GIVEN TEXT -
[Start of Attachment]
Dr. Jamie Gorrell carefully storing a beaver sample for the bio bank.
UNBC Biobank

New UNBC biobank could reshape research across the continent

Apr 29, 2026 | 4:24 PM


PRINCE GEORGE – A partnership between the University of Northern British Columbia (UNBC), the BC Trappers Association, and First Nations across the province is transforming how scientists will study wildlife. A new biobank project, led by UNBC Associate Professor Dr. Jamie Gorrell and Glen Cartwright of the BC Trappers Association is establishing this biobank of a wide variety of animal samples from B.C. and beyond.

“Every time a trapper collects an animal, they take the pelt, and they are able to sell that. But then the sample, the rest of the carcass, typically goes to waste. So we’re trying to maximize the value of these animals by collecting samples for scientific research: a bit of pelt, a bit of muscle muscle, and those then get brought to the university and then we catalouge them, we preserve them and we hold them indefinitely. We are making them available for sharing so other people can then use those to do research,” Gorrell explained.

The samples are stored at temperatures as cold as -80°C, to be used for future researchers.
The samples are stored at temperatures as cold as -80°C, to be used for future researchers.

“Any professor, any researcher from university, from government, from Indigenous communities who want access to these samples can just apply and explain what project they want to do, and then we will share those samples with them,” Gorrell continued.
[End of Attachment]
GIVEN INFORMATION -
[Start of Attachment]
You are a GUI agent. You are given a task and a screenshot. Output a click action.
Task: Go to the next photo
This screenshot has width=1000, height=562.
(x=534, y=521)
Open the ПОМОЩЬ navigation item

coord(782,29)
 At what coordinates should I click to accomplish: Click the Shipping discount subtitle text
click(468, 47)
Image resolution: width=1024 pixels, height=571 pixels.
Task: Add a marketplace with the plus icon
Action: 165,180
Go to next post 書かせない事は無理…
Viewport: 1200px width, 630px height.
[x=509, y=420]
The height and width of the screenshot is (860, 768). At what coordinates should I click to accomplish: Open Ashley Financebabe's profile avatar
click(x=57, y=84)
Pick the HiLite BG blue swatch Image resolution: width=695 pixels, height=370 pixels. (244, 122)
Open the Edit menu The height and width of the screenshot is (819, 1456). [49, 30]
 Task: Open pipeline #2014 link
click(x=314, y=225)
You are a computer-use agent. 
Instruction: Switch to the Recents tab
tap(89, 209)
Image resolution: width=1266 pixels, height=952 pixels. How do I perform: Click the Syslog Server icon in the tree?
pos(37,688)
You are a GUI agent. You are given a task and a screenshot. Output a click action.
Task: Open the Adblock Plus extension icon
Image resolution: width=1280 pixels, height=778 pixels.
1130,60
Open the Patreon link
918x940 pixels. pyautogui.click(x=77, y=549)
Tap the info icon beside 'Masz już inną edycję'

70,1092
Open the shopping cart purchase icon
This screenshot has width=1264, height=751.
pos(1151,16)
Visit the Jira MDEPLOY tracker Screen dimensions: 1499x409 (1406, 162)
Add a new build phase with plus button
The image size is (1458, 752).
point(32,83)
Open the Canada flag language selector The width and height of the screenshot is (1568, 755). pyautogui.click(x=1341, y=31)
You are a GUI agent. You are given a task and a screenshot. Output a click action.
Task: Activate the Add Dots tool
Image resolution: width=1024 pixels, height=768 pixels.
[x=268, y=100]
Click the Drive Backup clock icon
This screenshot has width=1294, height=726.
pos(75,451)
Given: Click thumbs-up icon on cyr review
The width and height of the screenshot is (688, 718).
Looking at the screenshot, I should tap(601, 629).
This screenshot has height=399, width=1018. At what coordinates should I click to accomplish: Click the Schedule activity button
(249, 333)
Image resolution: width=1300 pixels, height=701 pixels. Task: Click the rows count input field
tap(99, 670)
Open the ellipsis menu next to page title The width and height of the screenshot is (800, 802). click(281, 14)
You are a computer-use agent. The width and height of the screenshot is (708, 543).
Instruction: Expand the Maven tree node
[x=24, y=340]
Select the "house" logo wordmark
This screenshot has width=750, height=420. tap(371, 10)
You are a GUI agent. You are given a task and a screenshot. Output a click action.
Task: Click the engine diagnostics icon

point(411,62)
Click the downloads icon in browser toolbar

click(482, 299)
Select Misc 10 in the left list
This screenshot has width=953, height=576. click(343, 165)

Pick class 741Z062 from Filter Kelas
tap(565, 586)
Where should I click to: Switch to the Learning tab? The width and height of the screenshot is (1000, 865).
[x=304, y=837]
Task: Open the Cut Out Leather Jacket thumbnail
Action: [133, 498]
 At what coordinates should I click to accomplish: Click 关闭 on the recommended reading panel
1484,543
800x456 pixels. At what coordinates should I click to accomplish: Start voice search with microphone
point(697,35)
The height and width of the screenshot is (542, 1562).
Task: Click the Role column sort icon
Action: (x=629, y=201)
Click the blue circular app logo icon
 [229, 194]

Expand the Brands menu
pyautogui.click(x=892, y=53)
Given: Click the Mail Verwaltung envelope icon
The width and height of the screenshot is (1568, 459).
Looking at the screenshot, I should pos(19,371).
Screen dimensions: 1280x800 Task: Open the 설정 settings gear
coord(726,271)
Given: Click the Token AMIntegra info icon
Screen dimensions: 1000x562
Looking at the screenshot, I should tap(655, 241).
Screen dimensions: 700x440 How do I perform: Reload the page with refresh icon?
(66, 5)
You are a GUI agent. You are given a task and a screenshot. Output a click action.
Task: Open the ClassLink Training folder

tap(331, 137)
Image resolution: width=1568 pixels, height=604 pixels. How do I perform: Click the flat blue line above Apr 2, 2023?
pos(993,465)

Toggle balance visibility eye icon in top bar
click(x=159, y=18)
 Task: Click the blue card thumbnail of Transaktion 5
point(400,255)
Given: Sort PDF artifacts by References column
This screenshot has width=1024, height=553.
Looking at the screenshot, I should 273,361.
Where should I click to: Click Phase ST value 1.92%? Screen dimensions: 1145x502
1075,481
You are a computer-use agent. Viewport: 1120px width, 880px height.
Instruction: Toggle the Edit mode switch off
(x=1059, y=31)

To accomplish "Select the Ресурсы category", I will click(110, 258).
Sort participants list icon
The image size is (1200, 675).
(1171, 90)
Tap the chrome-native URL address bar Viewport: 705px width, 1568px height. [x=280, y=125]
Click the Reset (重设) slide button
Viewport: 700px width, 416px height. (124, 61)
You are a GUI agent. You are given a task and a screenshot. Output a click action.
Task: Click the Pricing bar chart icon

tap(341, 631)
[End of Attachment]
TASK INSTRUCTIONS -
Copy the stretch of the biobank article from "PRINCE GEORGE –" through "B.C. and beyond.", substituting "animal life" for "wildlife". None of the rows matter here.

SOLUTION TO THIS PROBLEM -
PRINCE GEORGE – A partnership between the University of Northern British Columbia (UNBC), the BC Trappers Association, and First Nations across the province is transforming how scientists will study animal life. A new biobank project, led by UNBC Associate Professor Dr. Jamie Gorrell and Glen Cartwright of the BC Trappers Association is establishing this biobank of a wide variety of animal samples from B.C. and beyond.